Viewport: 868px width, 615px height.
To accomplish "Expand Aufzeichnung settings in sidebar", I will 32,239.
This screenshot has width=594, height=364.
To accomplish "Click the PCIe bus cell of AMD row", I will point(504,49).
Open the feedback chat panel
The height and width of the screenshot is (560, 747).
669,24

---

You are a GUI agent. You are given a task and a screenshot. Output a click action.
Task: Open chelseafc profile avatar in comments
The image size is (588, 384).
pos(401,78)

---

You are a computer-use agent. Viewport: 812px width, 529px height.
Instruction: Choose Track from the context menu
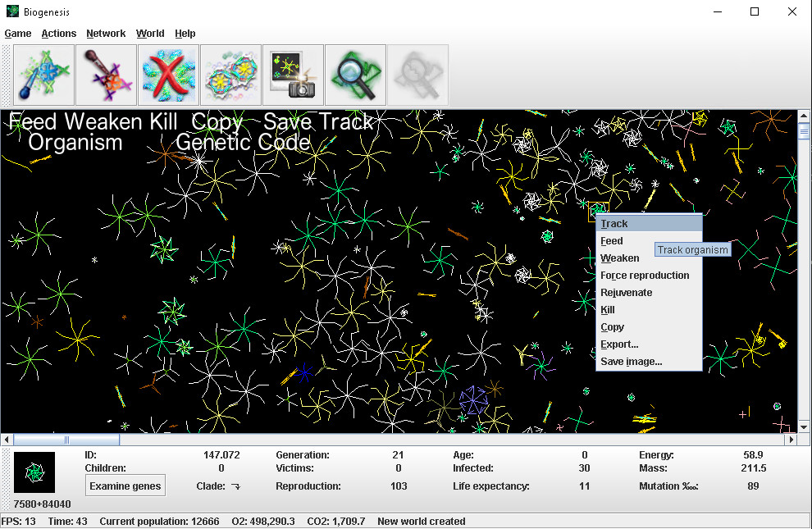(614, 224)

**WHAT YOU WILL DO**
Gather every line from the entries above where the word "agent" appears, and copy them.

**YOUR RESPONSE**
You are a GUI agent. You are given a task and a screenshot. Output a click action.
You are a computer-use agent. Viewport: 812px width, 529px height.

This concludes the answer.